The code that is executed at each pipeline stage can be written in a number of different languages (shell, python, R, ...).
Intermediate results for workflows are stored in the $PWD/work
directory which allows resuming execution of pipelines.
The language used to write pipeline scripts is an extension of groovy.
Nextflow is a complex workflow management tool. Please read the manual carefully and make sure to place appropriate limits on your pipeline to avoid submitting too many jobs or running too many local processes.
Nextflow, when running many tasks appears to create many temp files in the ./work directory. Please make sure that your pipeline does not inadvertently create millions of small files which would result in a degradation of file system performance.
Nextflow, by default, with no config file, will spawns parallel task executions in the computer on which it is running. This is not a good practice in HPC systems which are designed to share compute resources across many users. Please use -profile biowulflocal to utilized allocated resources.
Some of epi2me pipelines do not work under nextflow/24.04, so please load nextflow/23.10 instead.
Sarek/3.5.0 is a buggy version, please use sarek/3.5.1 instead.
- Not setting proper job submission and querying parameters
- Please update your nextflow config to use the below parameters when running 'slurm' executor:
executor {
name = 'slurm'
pollInterval = '2 min'
queueStatInterval = '5 min'
submitRateLimit = '6/1min'
} - slurm profile submit jobs with unlimited time and max memory, which stuck at the pending status
- Please update to the most recent version of nextflow.config to avoid this bug:
cp /usr/local/apps/nextflow/nextflow.config .
- FATAL error while mount /gsx
- /gsx is retired from the cluster, thus if you see some errors like this:
WARNING: skipping mount of /gs6: stat /gs6: no such file or directory FATAL: container creation failed: mount /gs6->/gs6 error: while mounting /gs6: mount source /gs6 doesn't exist.
Please update to the most recent version of nextflow.config, and then run your pipeline again:cp /usr/local/apps/nextflow/nextflow.config .
- docker: command not found
- The two most popular containerization systems are Singularity/Apptainer and Docker, HPC facilities will not use Docker as it provides root access to the host system, and instead will use Singularity. For most pipelines, running biowulf or biowulflocal profile after copy the config file to work directory will avoid this error:
cp /usr/local/apps/nextflow/nextflow.config . # only need to copy once
nextflow run xxxx -profile biowulflocal # run inside of interactive session
- The master process submitting jobs should be run either as a batch job or on an interactive node - not on the biowulf login node.

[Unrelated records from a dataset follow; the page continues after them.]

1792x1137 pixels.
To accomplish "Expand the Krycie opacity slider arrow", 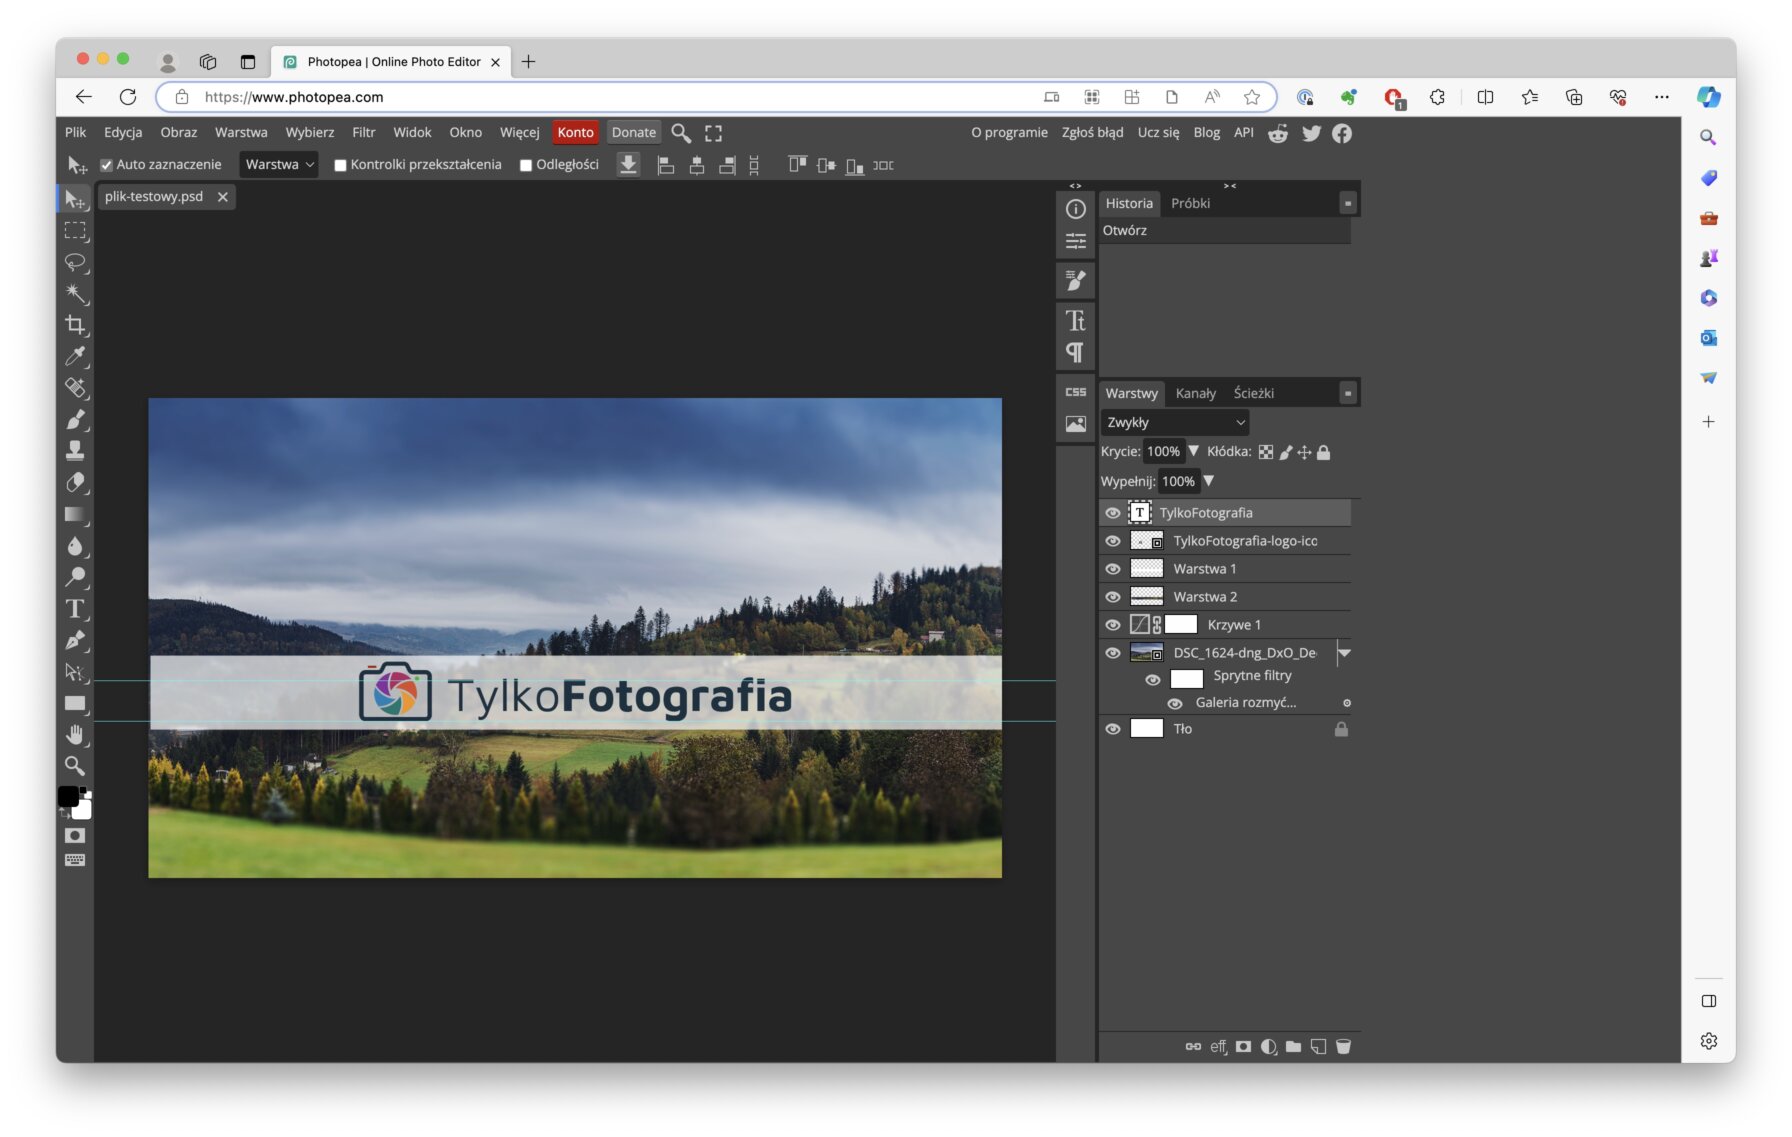I will 1193,451.
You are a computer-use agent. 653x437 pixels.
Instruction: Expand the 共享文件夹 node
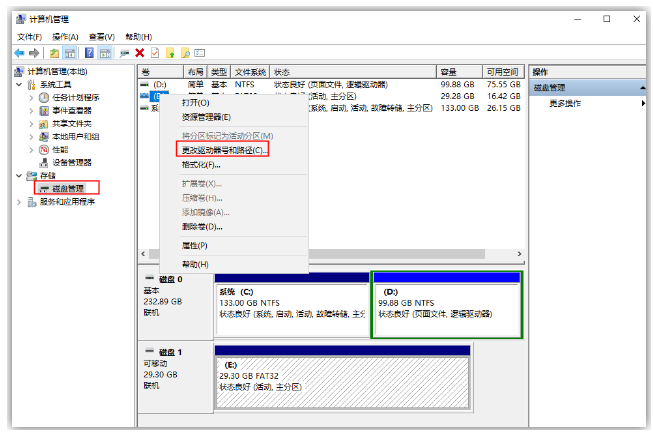coord(31,124)
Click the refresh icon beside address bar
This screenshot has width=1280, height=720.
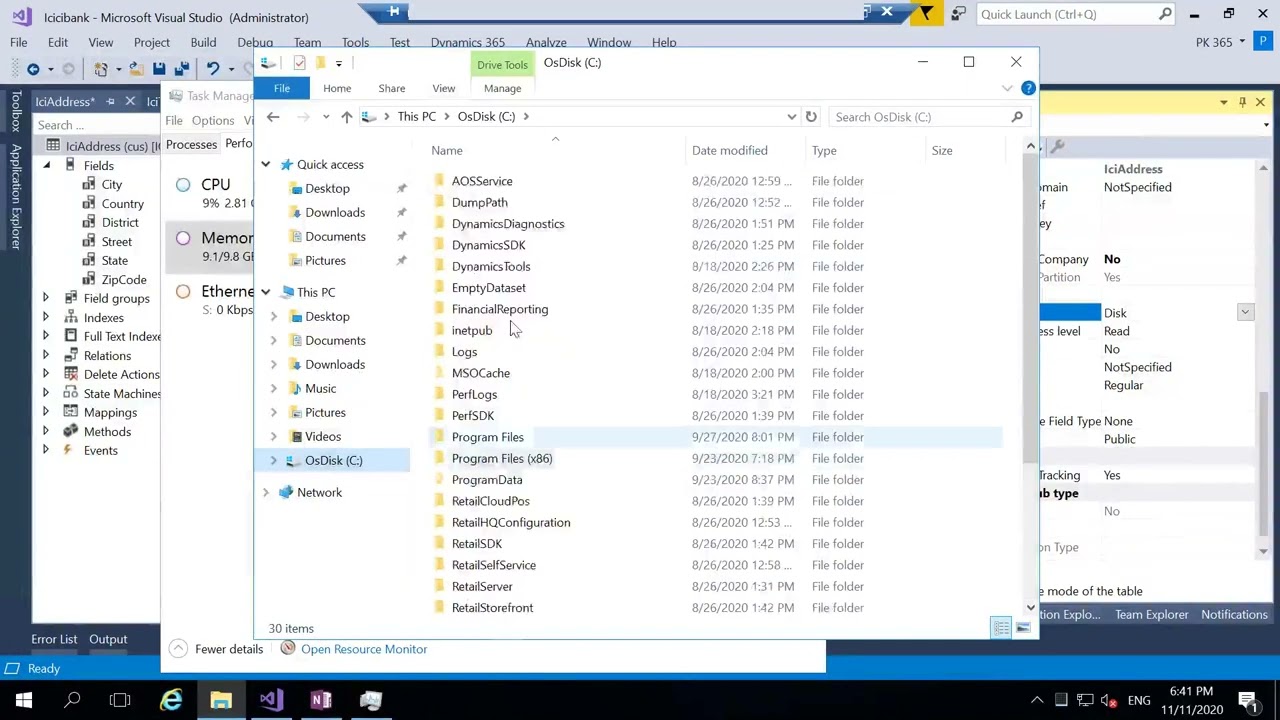[811, 117]
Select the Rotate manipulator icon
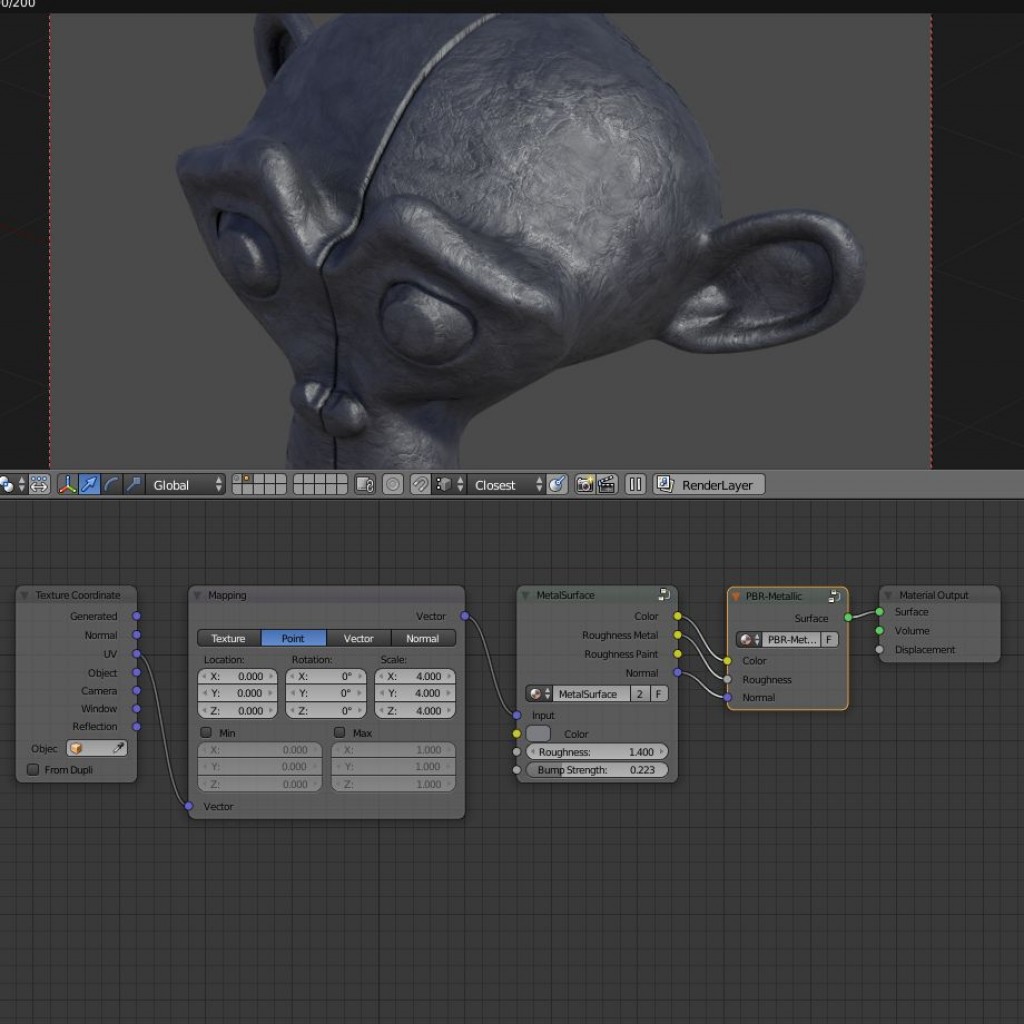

- Please explicitly set the
pollInterval,queueStatIntervalandsubmitRateLimitfor the 'slurm' executor to reduce the frequency with which nextflow polls slurm. (See "Common Pitfalls" above.) The default frequency creates too many queries and results in unnecessary load on the scheduler. - Module Name: nextflow (see the modules page for more information)
- nf-core is packaged with nextflow, it is accessible after loading the newest nextflow module.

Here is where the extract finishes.